PROVIDED INFORMATION START

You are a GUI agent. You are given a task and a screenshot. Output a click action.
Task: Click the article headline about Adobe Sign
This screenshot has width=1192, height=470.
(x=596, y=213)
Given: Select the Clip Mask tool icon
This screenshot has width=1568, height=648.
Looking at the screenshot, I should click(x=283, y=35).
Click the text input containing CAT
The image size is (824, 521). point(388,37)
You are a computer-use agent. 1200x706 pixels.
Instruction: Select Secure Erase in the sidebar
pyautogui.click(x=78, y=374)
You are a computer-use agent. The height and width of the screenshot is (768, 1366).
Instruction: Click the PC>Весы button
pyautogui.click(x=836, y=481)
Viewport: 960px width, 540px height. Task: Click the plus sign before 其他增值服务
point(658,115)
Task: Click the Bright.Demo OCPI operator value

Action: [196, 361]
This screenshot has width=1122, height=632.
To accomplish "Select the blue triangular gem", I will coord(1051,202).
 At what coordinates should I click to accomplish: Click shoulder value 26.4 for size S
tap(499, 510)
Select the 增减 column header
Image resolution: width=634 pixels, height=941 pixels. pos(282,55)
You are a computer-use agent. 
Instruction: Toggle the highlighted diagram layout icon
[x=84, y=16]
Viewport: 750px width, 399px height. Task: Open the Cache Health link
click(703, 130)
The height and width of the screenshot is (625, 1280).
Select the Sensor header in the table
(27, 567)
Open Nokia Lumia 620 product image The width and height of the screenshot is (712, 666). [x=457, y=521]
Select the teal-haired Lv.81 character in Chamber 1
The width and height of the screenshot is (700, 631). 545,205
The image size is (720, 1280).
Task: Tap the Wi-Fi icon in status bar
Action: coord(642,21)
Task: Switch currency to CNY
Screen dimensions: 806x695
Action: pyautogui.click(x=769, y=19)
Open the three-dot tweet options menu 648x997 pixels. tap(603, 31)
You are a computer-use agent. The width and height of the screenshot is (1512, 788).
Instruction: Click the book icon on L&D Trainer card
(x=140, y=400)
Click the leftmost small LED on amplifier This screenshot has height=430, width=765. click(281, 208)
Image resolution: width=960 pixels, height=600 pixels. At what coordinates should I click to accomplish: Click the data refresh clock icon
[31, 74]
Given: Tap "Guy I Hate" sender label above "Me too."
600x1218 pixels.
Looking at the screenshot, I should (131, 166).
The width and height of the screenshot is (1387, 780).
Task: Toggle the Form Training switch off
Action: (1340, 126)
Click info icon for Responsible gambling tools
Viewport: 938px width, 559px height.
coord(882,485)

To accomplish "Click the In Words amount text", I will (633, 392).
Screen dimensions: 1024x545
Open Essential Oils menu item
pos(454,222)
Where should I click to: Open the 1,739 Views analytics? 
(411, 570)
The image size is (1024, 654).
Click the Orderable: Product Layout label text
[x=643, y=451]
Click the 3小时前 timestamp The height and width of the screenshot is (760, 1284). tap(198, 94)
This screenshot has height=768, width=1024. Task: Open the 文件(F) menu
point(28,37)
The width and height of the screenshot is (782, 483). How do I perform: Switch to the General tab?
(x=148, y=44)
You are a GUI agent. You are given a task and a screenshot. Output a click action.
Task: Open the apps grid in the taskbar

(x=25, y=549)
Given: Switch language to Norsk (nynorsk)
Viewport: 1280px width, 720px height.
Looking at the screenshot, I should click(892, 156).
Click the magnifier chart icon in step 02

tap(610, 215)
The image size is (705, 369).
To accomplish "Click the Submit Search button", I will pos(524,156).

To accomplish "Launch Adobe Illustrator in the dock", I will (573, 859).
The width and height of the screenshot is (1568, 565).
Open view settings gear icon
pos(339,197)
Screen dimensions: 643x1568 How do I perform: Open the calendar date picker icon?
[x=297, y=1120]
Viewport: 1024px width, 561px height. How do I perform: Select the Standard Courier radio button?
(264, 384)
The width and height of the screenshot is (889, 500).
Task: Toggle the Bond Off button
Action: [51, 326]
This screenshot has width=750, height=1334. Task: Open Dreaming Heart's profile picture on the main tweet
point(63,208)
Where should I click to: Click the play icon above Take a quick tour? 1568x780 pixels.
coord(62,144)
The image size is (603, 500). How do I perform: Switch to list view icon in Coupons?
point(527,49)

PROVIDED INFORMATION END

■ EXERCISE BRIEF: Pull every line containing the string "agent" out of the data above and copy it.

■ EXERCISE RESPONSE:
You are a GUI agent. You are given a task and a screenshot. Output a click action.
You are a computer-use agent. 1200x706 pixels.
You are a computer-use agent. The height and width of the screenshot is (768, 1366).
You are a computer-use agent. 
You are a computer-use agent. The width and height of the screenshot is (1512, 788).
You are a GUI agent. You are given a task and a screenshot. Output a click action.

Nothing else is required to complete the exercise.